Apparent Stellar Wobble by a Planet in a Circumstellar Disk: Limitations on Planet Detection by Astrometry

Abstract

Astrometric detection of a stellar wobble on the plane of the sky will provide us a next breakthrough in searching extrasolar planets. The Space Interferometry Mission (SIM) is expected to achieve a high-precision astrometry as accurate as 1 micro-as, which is precise enough to discover a new-born Jupiter mass planet around a pre-main-sequence (PMS) star in the Taurus-Auriga star forming region. PMS stars, however, have circum-stellar disks that may be obstacles to the precise measurement of the stellar position. We present results on disk influences to the stellar wobble. The density waves excited by a planet move both of the disk's mass center and the photo-center.
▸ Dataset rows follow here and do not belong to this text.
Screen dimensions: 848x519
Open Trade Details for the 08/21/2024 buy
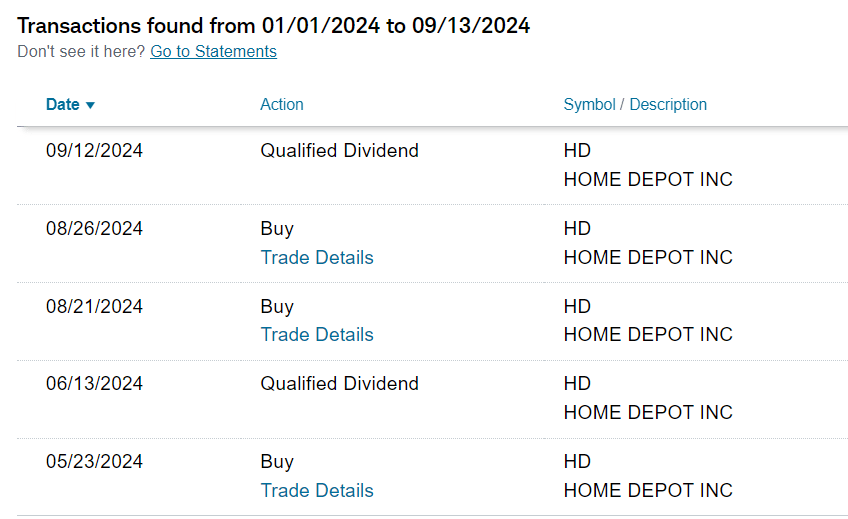click(x=317, y=334)
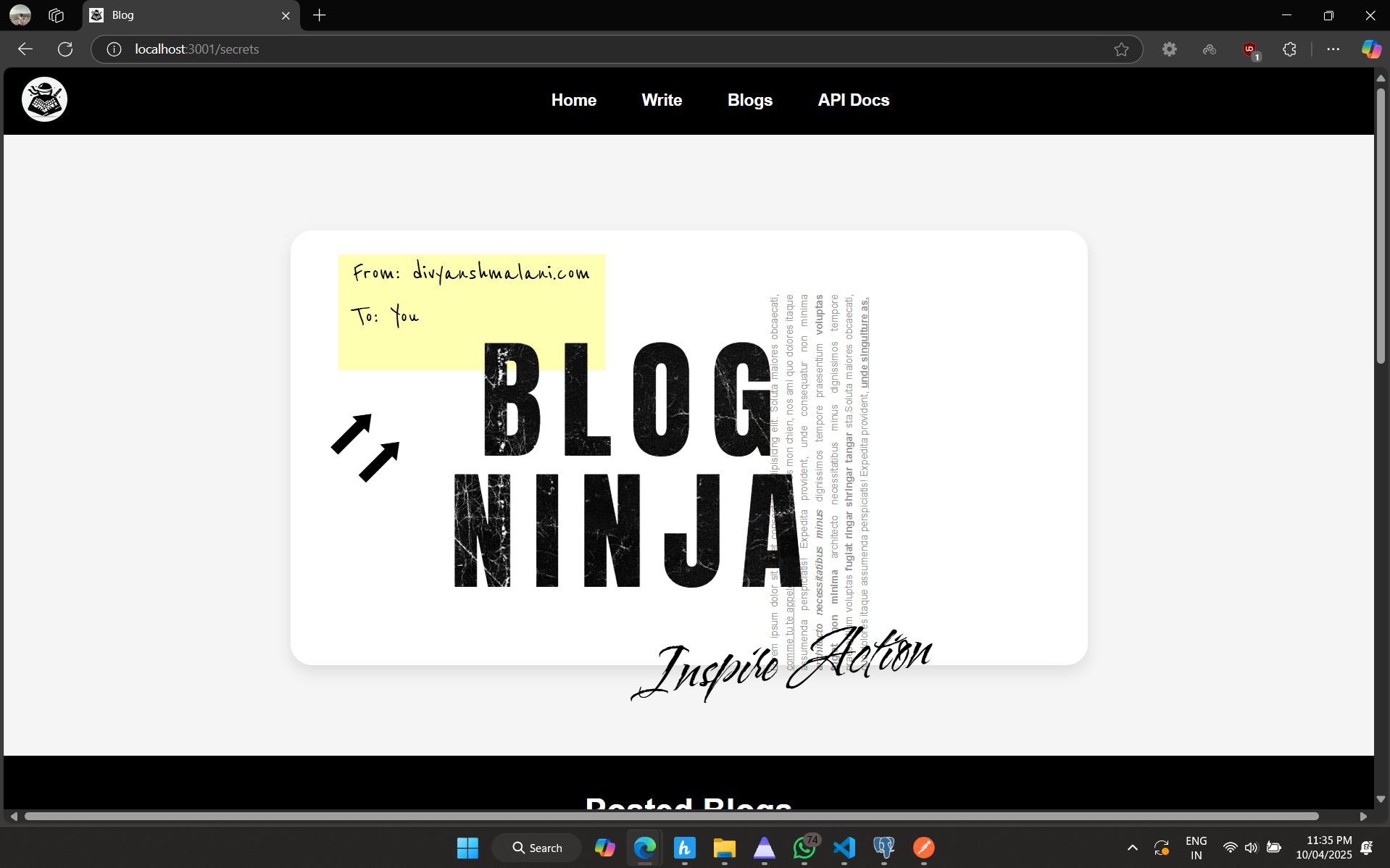
Task: Open the uBlock Origin extension
Action: pos(1250,49)
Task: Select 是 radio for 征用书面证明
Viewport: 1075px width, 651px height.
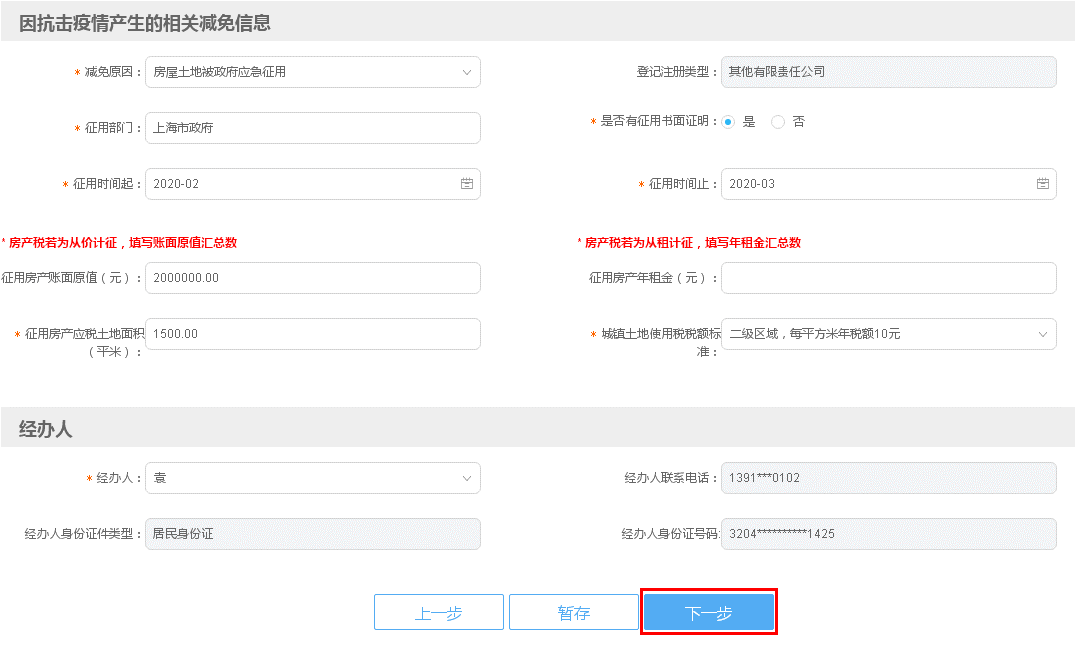Action: click(x=728, y=122)
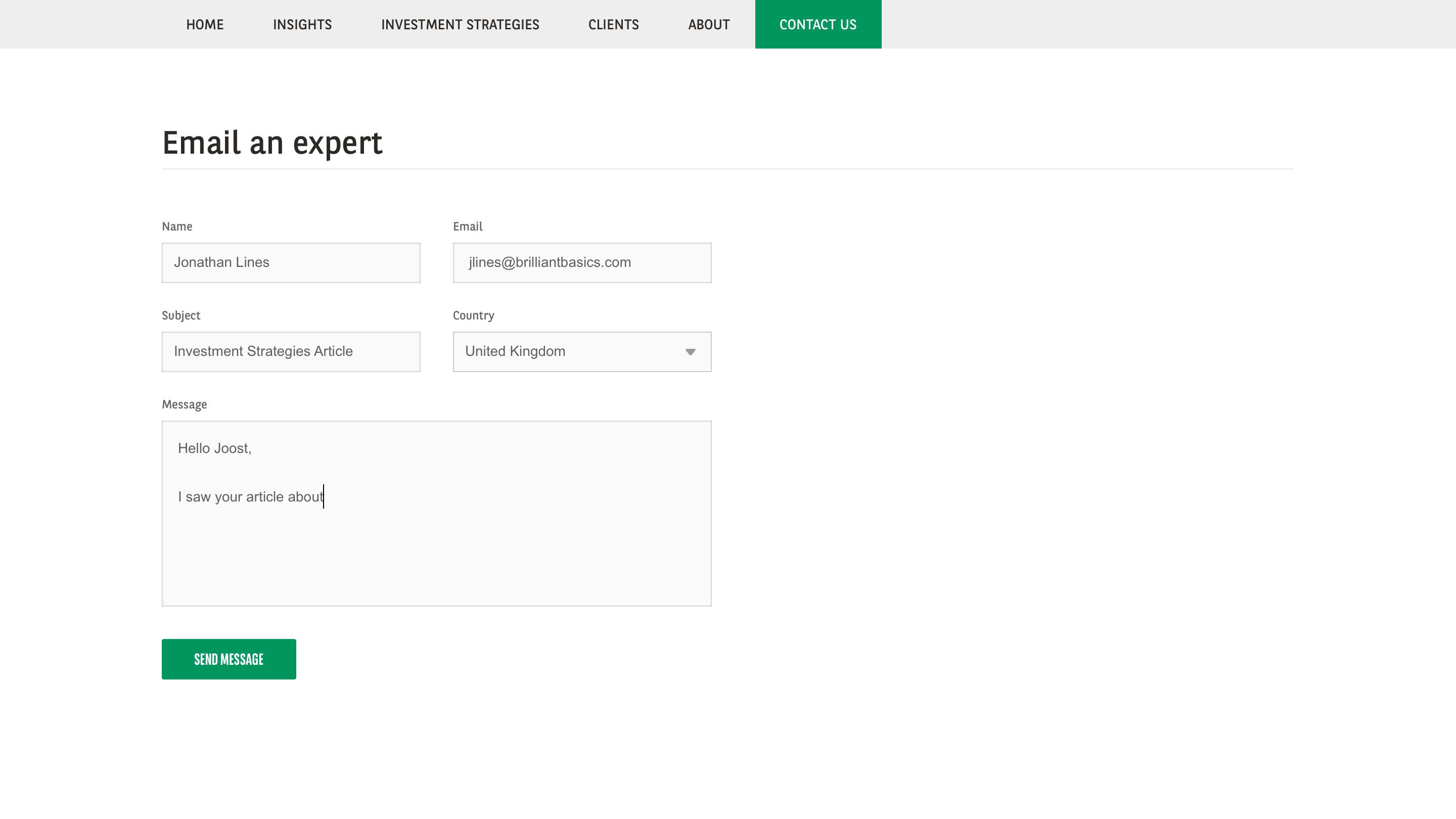The height and width of the screenshot is (819, 1456).
Task: Click the Investment Strategies Article subject text
Action: click(x=263, y=351)
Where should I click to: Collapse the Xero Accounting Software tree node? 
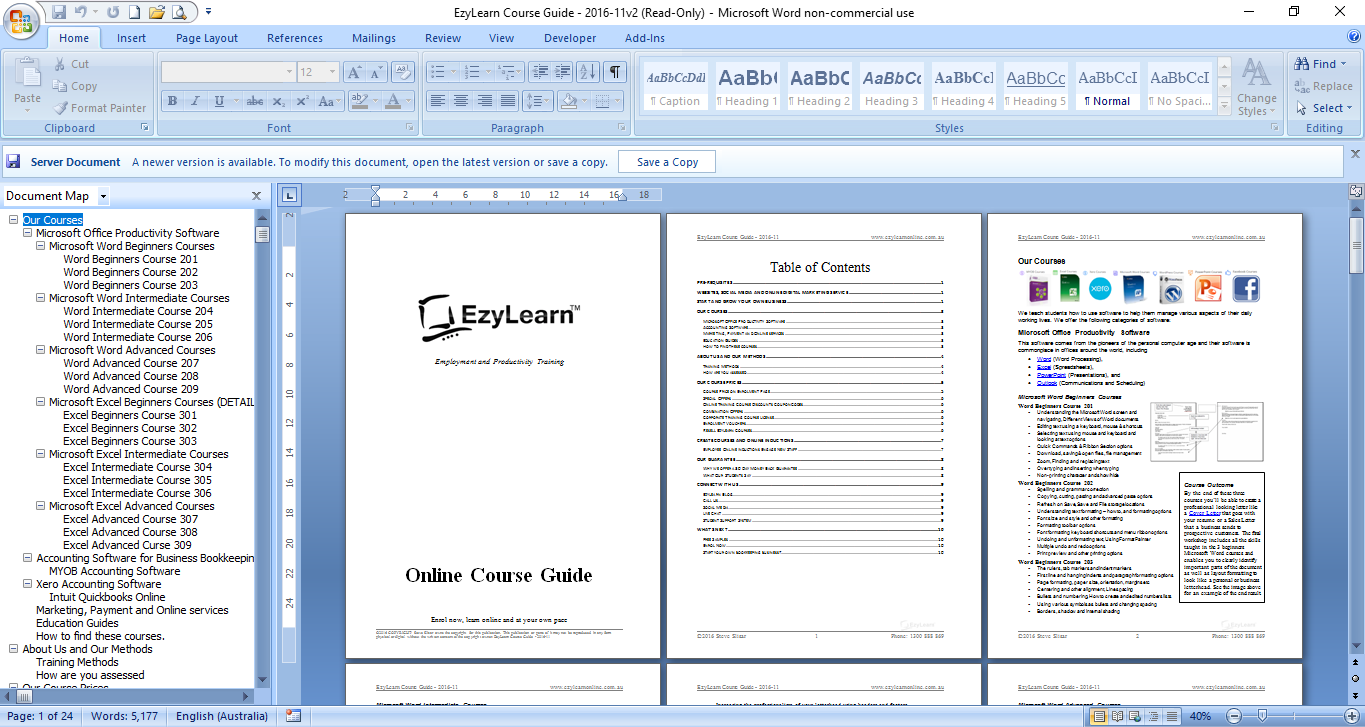click(28, 584)
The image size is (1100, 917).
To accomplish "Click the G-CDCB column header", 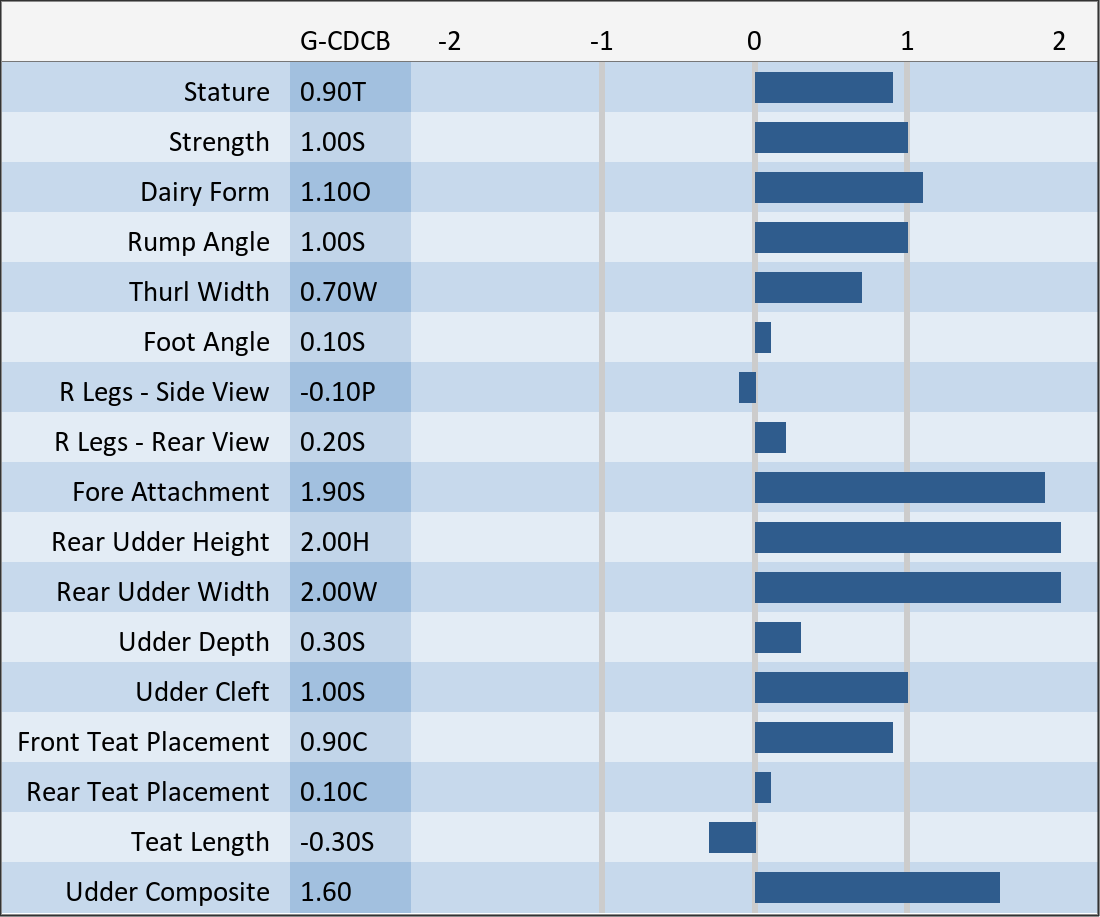I will click(345, 41).
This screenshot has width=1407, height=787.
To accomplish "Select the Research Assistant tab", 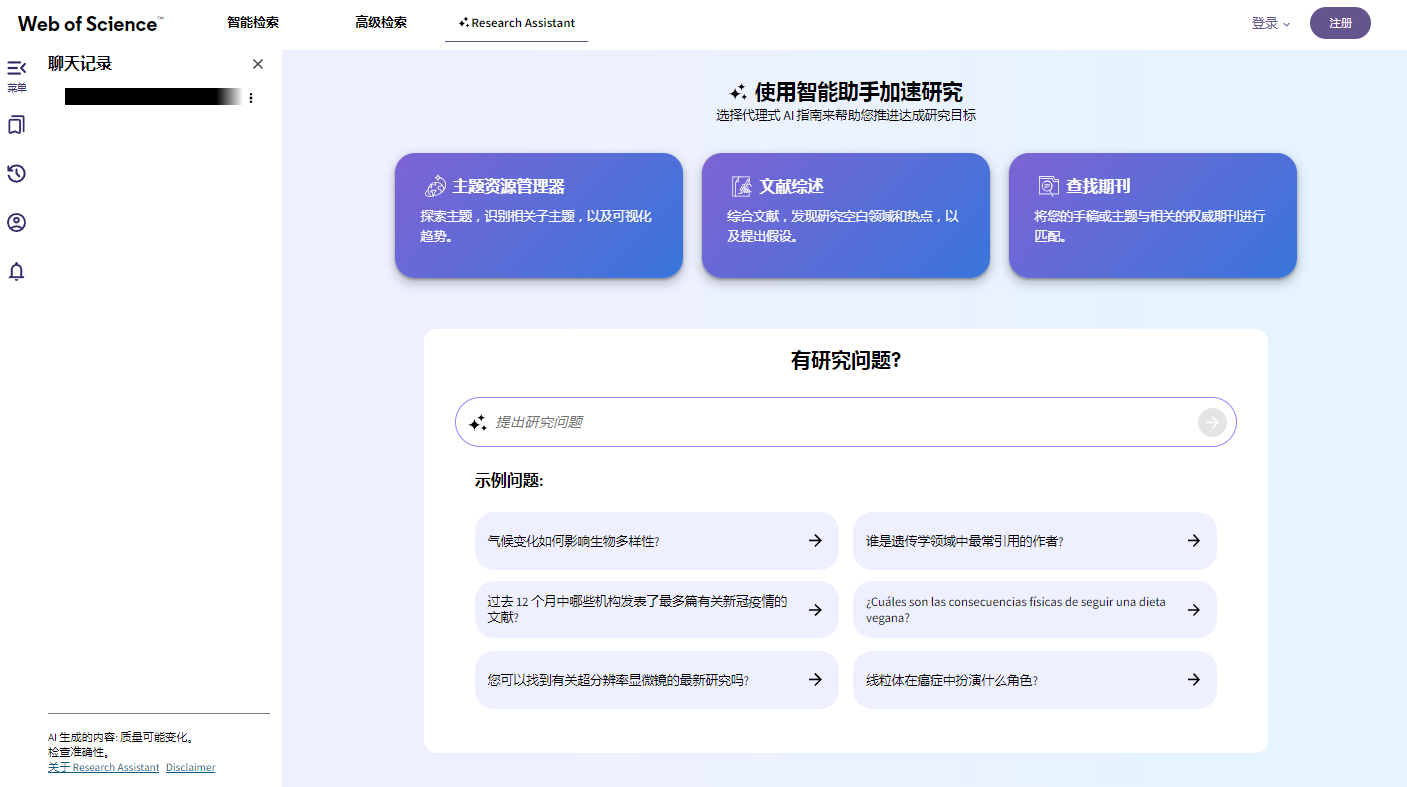I will click(x=516, y=23).
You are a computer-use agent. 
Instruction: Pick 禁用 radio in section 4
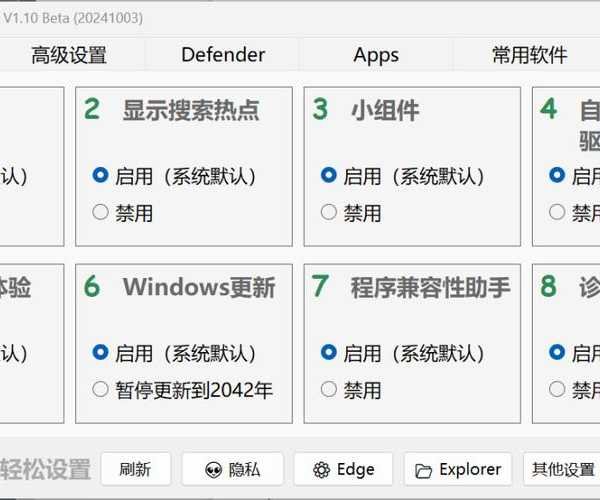(x=557, y=212)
The motion of the disk mass center induces an additional wobble of the stellar position, and the motion of the disk photo-center causes a contamination in the measurement of the stellar position. We show that the additional stellar motion dynamically caused by the disk's gravity is always negligible, but that the contamination of the disk light can interfere with the precise measurement of the stellar position, if the planet's mass is smaller than ~10 Jupiter mass. The motion of the disk photo-center is sensitive to a slight change in the wave pattern and the disk properties. Measurements by interferometers are generally insensitive to extended sources such as disks. Because of this property SIM will not suffer significant contaminations of the disk light, even if the planet's mass is as small as 1 Jupiter mass.